(Collected data)
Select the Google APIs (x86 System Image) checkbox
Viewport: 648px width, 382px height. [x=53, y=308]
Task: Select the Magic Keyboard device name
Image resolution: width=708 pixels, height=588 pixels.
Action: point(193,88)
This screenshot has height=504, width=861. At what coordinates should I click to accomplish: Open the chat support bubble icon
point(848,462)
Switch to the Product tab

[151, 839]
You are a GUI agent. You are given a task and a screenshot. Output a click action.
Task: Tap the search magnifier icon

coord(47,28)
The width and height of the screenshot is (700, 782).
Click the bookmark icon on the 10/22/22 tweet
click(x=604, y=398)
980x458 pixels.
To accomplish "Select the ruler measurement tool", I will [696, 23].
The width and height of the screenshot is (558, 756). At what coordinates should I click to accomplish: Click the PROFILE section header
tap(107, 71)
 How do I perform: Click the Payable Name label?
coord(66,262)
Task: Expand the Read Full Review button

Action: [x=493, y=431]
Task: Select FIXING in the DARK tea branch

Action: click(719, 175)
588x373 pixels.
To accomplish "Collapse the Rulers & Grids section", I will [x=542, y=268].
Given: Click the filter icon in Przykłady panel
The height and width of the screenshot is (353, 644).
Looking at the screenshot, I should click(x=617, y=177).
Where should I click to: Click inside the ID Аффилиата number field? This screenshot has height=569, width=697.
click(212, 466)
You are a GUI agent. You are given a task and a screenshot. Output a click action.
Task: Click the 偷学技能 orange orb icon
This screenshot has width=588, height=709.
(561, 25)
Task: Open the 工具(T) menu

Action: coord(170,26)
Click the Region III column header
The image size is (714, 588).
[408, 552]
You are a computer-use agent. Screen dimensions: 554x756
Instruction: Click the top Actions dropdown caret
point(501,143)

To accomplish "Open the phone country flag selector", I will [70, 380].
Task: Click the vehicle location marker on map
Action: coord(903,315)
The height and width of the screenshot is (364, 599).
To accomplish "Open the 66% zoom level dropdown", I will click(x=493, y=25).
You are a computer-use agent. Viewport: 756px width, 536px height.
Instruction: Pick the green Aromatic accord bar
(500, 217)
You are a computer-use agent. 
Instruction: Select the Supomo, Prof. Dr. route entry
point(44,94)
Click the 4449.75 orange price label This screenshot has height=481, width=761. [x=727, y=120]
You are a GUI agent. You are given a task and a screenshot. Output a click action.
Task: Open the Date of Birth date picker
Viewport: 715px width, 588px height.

» **WORK TO BE COMPLETED**
Check the entries above line by line and return each one containing the word "orange".

» **TASK RESULT**
Task: Click the 偷学技能 orange orb icon
Click the 4449.75 orange price label This screenshot has height=481, width=761. [x=727, y=120]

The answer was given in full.